For a while, all that passed between them were unspoken memories, long stored stories of misty paths and cold stone with ageless moss. His smile, or all that remained of it, crept back into hollow cheeks lined with long years.

“Is it nearly Spring? Will you go soon?”

“No, Dad. Spring has passed. Summer is gone and Autumn is almost spent. But I’ll go again next Spring, just like we used to.”

“Alone?”

“No, remember I have my own son now. He’s almost seven. Last Spring was his first trip with me to our place.”

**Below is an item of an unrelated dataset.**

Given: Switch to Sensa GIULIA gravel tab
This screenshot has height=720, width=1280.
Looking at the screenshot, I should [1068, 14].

“Will you tell me about it?”

“Sure, Dad, sure. We left a little later than we should have, later than when you would have. Do you remember how I used to walk behind? Well, I still am. Your grandson is so eager, so impatient to arrive, I kept having to ask him to slow down. We walked through the lower valley for a while, past the outcrop where I dropped my flashlight, do you remember that? Well, we passed onto the clearing, along the ridge to the left, and then back down into the second valley. We stopped on that flat rock that pushes out into the stream to fill our water bottles, just like we used to. Remember, Dad? Dad?”

“Huh?”

“You okay? You want to rest for a while?”

“No. I’m fine. Keep going. Did you take the path past the fallen log?”

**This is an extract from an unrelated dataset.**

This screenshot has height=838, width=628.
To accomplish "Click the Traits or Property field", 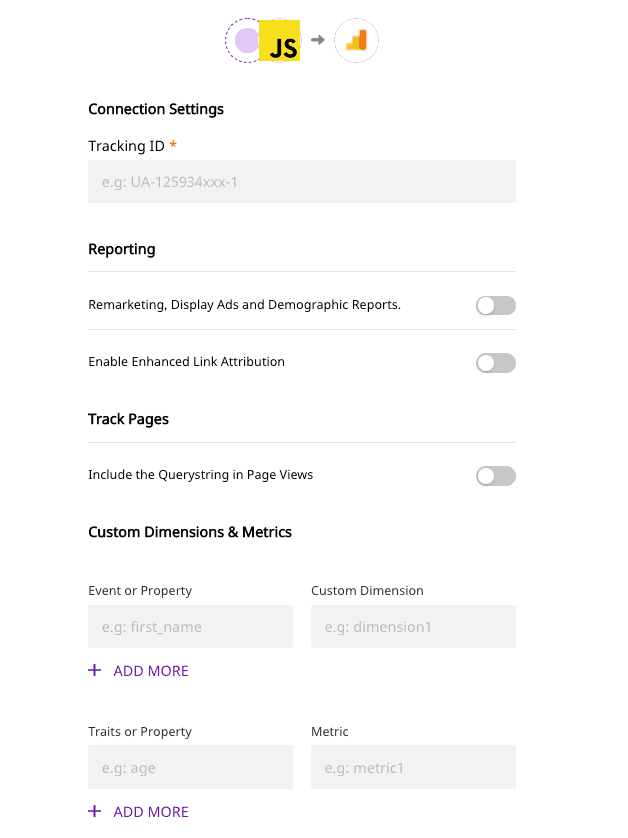I will (190, 768).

“No, Dad. No, do you remember that the log was swept away? Must have been about 10 years ago now.”

“Sure. Sure, I remember.”

“We took the top path, just for a quarter mile or so, till it rejoins our old path. Then from there we went on till we arrived.”

He could hear his son talking, but his voice seemed so far away, like he was once again walking through those dappled paths under towering timbers, ancient and familiar. Ahead he could see that old grey stone. His father was sitting on it smiling, beckoning him to take his place by the fire that crackled with inviting warmth. Breakfast was cooking—fresh trout and camp-oven bread called to him. He started off at once, legs young and strong again, walking that old path where every bend and stone greeted him as a companion. But far behind him now, came the voice of someone he thought he knew. “Dad? Are you okay, Dad?”

“Sure, I’m fine. I’m just listening.”

“Listening? What are you listening to?”

“Listen, son. Stop, and listen. Can you hear them?”

“Who?”

“God’s symphony. They’re singing his praise.” Then he simply lay tall and still, his eyes closed and head turned ever so slightly to the left with his chin standing proud.